The problem with letting the panic subside, however, is that it starts making room for thoughts. Some are rational, some are existential, and some are downright panicky. Is this all there is? Am I going to get stuck with someone who can’t do more than 10K a day because he’s literally dying for a smoke and a beer fifteen minutes in? Am I ever going to get out and be able to do a trip by myself? I don’t remember signing up for signing away every single weekend and not being able to cut loose and bike away. Admittedly, some of this angst is because you missed the Adventure Cycling Association weekend bash in early June, but at the same time you wonder if it speaks to something deeper, some kind of signal that keeps getting lost in the noise of everyday life.

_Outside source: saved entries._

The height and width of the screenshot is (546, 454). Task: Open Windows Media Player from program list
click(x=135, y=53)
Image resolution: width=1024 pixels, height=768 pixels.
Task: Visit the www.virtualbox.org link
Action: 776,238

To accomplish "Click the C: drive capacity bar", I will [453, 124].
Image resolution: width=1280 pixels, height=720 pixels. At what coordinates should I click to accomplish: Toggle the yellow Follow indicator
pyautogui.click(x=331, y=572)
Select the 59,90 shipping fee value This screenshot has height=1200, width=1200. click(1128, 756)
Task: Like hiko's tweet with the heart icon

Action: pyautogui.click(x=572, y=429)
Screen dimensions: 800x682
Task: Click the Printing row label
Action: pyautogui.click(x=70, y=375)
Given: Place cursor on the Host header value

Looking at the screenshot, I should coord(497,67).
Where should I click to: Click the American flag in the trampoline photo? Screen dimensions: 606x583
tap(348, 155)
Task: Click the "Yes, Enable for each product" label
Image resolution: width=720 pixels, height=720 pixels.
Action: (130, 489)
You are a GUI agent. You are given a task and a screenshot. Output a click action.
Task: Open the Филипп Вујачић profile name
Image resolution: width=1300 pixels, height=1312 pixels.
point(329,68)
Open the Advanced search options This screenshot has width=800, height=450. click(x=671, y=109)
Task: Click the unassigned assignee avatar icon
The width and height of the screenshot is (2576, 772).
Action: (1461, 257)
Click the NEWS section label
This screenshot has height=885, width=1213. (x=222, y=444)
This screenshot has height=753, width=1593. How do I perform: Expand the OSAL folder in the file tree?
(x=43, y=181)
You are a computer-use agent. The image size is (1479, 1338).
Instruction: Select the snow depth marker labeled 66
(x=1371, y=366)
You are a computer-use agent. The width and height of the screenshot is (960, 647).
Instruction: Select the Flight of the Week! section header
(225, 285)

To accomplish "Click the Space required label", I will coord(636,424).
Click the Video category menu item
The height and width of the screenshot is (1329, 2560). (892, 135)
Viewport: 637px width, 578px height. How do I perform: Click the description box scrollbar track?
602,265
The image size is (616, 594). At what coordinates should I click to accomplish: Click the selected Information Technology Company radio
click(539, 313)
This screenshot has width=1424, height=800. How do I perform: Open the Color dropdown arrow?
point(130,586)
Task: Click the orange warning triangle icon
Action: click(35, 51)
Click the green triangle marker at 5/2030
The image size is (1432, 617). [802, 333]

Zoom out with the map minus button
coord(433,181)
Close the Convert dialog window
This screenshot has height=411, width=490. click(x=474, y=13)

So you bite the bullet and spend a grand on a ticket back to Spain, something you’ve been promising everyone — not necessarily yourself — that you would do. (An hour later, you’re Skype-ing with an old biking buddy, setting up a marginally realistic cycling trip that will both have you gobbling Advil like candy, but what’s old age for, if not to go out in an arthritic blaze of glory? Besides, you’ll get to wash the Advil down with some primo Ribera del Duero, since that’s where you’re going to be. Water? No thanks. Had enough this year.) And then you decide on a whim to take the weekend to yourself and do the damn bike weekend anyway (well, A bike weekend – not necessarily the one you spent weeks, planning, but a getaway). The weather report is not great, which is no real surprise. The weather has been floody all summer. Life has been floody all summer. But at some point, you just gotta get going.